The form also contains a hidden field

<input type=HIDDEN name=configfile value="/usr/opt/www/pub/CBS/services/SecretomeP-2.0/SecretomeP.athena.cf">,

the value of which is sent along the user input. The destination is defined in the element

<form ... action="/cgi-bin/webface2.fcgi" method="POST">,

which indicates that the data is sent to http://www.cbs.dtu.dk/cgi-bin/webface2.fcgi as a POST request. Note the relative address in the action field.



In [ ]:

    
import Bio.Seq as BS

# sequences to use as input
# (since the service accepts FASTA format, we can use the file content as such)
with open('sequences.fasta') as f:
    seqs = f.read()

# it seems that the SignalP service expects Windows newlines
# (i.e. replace \n with \r\n)
seqs = seqs.replace('\n', '\r\n')

# service address
url = 'http://www.cbs.dtu.dk/cgi-bin/webface2.fcgi'

# required parameters as dictionary
data = {
    # hidden input
    'configfile': '/usr/opt/www/pub/CBS/services/SecretomeP-2.0/SecretomeP.athena.cf',
    # input from text area
    'SEQPASTE': seqs,
    # input from radio buttons
    'orgtype': 'mam',
}

# send query as POST and get response
r = R.post(url, data=data)

# store response to variable
html = r.text

# raw response as HTML
print(html)

The SignalP service does not respond with the results but rather gives a job ID, which can be used to fetch the actual results as soon as they are ready. The extraction of the jobid value from the HTML response can be achieved with a regular expression, for example.

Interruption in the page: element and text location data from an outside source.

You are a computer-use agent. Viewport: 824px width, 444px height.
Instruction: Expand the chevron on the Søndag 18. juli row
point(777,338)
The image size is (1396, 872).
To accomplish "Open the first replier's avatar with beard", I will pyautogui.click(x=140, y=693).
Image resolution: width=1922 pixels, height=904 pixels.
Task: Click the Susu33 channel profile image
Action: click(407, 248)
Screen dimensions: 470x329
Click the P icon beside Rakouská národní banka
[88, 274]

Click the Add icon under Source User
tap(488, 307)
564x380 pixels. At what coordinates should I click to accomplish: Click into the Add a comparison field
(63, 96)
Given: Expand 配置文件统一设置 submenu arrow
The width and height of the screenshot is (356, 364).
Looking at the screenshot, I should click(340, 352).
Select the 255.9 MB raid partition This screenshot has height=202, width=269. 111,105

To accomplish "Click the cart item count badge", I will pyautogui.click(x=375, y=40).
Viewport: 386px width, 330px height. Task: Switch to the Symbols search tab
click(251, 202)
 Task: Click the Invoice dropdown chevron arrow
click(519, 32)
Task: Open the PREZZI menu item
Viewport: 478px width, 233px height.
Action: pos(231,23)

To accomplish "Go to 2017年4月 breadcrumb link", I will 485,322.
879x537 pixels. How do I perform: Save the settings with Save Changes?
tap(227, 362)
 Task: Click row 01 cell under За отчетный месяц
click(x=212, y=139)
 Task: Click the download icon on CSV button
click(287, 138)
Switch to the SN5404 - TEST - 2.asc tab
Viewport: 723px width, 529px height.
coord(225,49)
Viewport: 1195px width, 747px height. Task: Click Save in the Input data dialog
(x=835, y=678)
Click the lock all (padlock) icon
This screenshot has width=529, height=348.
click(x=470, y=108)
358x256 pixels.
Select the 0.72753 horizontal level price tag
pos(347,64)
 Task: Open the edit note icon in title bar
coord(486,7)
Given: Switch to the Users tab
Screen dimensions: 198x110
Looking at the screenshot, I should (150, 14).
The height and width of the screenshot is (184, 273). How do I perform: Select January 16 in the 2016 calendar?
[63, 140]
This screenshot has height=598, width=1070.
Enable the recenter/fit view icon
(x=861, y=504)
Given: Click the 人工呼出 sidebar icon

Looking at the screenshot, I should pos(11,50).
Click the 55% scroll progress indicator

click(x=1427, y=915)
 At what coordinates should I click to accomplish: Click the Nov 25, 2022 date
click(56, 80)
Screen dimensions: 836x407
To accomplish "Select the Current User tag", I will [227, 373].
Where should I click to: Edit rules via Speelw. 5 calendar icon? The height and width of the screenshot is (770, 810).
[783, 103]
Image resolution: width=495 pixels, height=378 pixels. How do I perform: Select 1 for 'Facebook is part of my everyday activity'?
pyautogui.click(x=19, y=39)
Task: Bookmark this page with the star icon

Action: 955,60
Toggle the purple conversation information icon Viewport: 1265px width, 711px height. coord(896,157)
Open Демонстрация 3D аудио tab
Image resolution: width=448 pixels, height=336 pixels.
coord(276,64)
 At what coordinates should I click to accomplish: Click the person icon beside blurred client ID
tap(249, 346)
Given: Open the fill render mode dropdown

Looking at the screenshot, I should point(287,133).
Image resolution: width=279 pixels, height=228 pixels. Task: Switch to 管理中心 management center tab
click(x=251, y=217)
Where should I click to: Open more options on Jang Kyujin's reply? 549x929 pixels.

The job ID is mentioned several times in the HTML. The code below extracts it from the line that has the following format:



In [ ]:

    
import re as RE

# regular expression to match "jobid: X status:" where X is 24 non-whitespace characters
# (it will match for "jobid: XXXXXXXXXXXXXXXXXXXXXXXX status:" as required)
match = RE.search(r"jobid: (\S{24}) status:", html)

jobid = ""
# check if there is a match (there should be...)
if match:
    # extract the section that was enclosed in the parenthesis
    jobid = match.group(1)

# extracted job ID
print(jobid)

Based on the first response, the results can be fetched from the same address to which the job was submitted, but this time the request should be a GET request with jobid as a parameter:

http://www.cbs.dtu.dk//cgi-bin/webface2.fcgi?jobid=X,

where X is the job ID. This is a GET request as indicated by the presence of ?.



In [ ]:

    
# service address
url = 'http://www.cbs.dtu.dk/cgi-bin/webface2.fcgi'

# request data as dictionary
data = {
    # job ID
    'jobid': jobid,
}

# fetch the actual results
r = R.get(url, params=data)

print(r.text)

Again, the response is in HTML and the desired information must be extracted from it. Looking at the response, the relevant information is in the <PRE> element which contains a few lines in a tabular format.

If you get a response that looks like the first response, your job is still queued and not yet ready. Wait for a few seconds (or minutes/hours/days, depending on the service) and try again.